3/22/2013

Cinephiles: Happiness is Coming!

No
(Chile/USA, 110 min.)
Dir. Pablo Larrain, Writ. Pedro Peirano
Starring: Gael García Bernal, Alfredo Castro, Antónia Zegers.

♫♪Chile: Happiness is coming! ♪♫
♫♪Chile: Happiness is coming! ♪♫
♫♪Chile: Happiness is coming! ♪♫

You’ll have the jingle from No in your head for days after seeing the film. It’s no wonder that the story of the campaign it dramatizes was a victory that led Chile to freedom. No is an easy checkmark on the list of films to see this year.

Mad Men fans will find this Chilean film—an Oscar nominee for Best Foreign Language Film—a thrilling tale of the power of persuasion. Even Don Draper would drool at the cunning campaign plotted by ad-man René Saavedra (Gael García Bernal, in a bravura performance). René is enlisted by the NO campaign in the referendum on the presidency of dictator General Augusto Pinochet. The YES campaign, which aims to keep Pinochet in power, seems so confident that the plebiscite will poll in their favour that the barely mount a persuasive campaign. It’s kind of like ads from Wag the Dog that advised voters not to bother changing horses in mid-stride. Pinochet’s camp didn’t really need to put much effort, since fear of the dictator would presumably result in YES votes or abstentions from the poor and the working class.

Each side has fifteen minutes of airtime over twenty-seven days to win the referendum. René shrewdly looks at the situation and assess it much as one sells a pack of Lucky Strikes. It’s not so much the physical product that an ad-man needs to sell, but the philosophy the product represents. René, much to the chagrin of his colleagues, decides that the key to the NO campaign will not be an end to the misery wrought by Pinochet’s dictatorship. Instead, a vote for NO is a vote for the beginning of happiness. Hence the catchy jingle “Chile: Happiness is coming!”

The NO campaign quickly catches the spirit of the Chilean people. It’s their campaign, their stories, and their lives. René’s sparkly, catchy ads prove that the message of a positive campaign trumps that of a negative campaign. Hope, progress, and change are more compelling than fear-mongering and mud-slinging. (Usually.)

The NO campaign taps into the heart of social divides. Intentional or not, the rainbow-clad ads are a feat of subliminal advertising.

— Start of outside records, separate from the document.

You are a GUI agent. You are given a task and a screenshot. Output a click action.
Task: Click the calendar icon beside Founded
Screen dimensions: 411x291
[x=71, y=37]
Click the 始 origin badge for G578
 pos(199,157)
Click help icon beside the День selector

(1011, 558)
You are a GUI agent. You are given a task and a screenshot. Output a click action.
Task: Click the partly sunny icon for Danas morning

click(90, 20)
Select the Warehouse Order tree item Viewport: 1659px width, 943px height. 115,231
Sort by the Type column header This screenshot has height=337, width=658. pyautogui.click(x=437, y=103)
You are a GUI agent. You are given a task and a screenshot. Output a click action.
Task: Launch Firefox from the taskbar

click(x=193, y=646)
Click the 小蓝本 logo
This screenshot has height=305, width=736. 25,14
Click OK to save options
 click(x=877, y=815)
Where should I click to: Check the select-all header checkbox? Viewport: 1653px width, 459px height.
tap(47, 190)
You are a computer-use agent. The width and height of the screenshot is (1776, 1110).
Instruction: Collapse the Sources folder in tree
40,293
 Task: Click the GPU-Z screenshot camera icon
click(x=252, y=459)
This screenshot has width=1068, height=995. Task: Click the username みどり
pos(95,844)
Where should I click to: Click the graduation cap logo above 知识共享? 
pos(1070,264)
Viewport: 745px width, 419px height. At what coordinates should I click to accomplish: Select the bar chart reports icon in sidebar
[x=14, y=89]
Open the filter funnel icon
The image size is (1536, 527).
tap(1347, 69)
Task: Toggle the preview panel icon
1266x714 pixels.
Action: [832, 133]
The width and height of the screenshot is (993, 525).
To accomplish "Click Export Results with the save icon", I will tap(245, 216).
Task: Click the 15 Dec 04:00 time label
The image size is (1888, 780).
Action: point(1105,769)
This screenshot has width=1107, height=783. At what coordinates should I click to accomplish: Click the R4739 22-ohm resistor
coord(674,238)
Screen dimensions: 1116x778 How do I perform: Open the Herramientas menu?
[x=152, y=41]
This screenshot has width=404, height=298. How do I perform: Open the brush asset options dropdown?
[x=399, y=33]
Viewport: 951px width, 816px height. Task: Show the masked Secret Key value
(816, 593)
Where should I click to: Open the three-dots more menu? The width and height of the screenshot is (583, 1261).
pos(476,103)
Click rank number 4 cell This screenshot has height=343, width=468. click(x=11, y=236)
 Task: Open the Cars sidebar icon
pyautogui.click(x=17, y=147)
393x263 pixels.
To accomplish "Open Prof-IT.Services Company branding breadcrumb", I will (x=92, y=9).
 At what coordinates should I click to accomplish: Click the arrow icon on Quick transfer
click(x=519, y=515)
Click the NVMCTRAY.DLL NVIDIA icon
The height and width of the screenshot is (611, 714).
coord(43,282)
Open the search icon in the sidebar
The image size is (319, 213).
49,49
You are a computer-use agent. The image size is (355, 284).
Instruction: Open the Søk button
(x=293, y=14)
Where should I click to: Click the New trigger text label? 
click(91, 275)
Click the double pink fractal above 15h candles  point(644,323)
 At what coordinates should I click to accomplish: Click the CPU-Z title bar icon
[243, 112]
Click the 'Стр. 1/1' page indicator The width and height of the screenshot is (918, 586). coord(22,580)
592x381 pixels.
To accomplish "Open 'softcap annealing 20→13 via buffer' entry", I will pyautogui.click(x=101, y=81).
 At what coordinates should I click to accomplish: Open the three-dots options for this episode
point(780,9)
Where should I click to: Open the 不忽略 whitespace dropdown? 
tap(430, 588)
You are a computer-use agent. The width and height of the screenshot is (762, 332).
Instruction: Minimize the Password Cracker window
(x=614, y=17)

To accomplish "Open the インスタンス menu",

As the rich sit idly by and promise more of the same, the growing dissatisfaction among the common people surges in a collective impulse to see the needs of the majority trump the wants of few. The promise of Chile’s future, which builds momentum throughout the campaign, entertains ample resonance with current political movements.

Director Pablo Larrain masterfully dramatizes the campaign by capturing the story through the same lenses that shot the original ads. Shooting on arcane analog video camera (ie: the kind of crappy things on which your parents shot your first birthday party), Larrain and cinematographer Sergio Armstrong recreate the campaign in the same square 4:3 aspect ratio of the ads that brought about Chile’s reform. The effect of the video blurs archival footage and dramatic re-enactment. The effect is seamless, as it’s virtually impossible to separate which parts of the film are past and which are present. No feels historical and current because the account looks wholly authentic.

The antiquated video, however, doesn’t lend itself well to the big screen. Video, simply put, looks cheap and ugly. It doesn’t capture the light nicely and it lacks definition. Moreover, it creates a dizzying motion blur that might nauseate viewers sitting too close to the screen. As my own placement in the screening room can attest, ye best stake a spot near the back in order to appreciate No to its full potential. Alternatively, this film might best be enjoyed on DVD and the small screen of a home theatre, preferably on a standard TV where high definition doesn’t betray the shrewd style.

Still, the aesthetic of No adds a striking dynamic of formalist reality. It puts the viewers in the thick of the campaign while also letting them observe at a distance. The sparseness of the style likewise lends itself to minimalist traditions of Latin American cinema, so No honours its origins right down to the materials on which it is shot. No, inspiring and innovative, is a film of the people for the people. This riveting political thriller sells an old story anew for the contemporary current of revolution. 

Rating: ★★★★ (out of ★★★★★) 

No is currently playing in Toronto at the Varsity.
It opens in Ottawa at The ByTowne on April 12.
It plays at The Mayfair beginning May 4.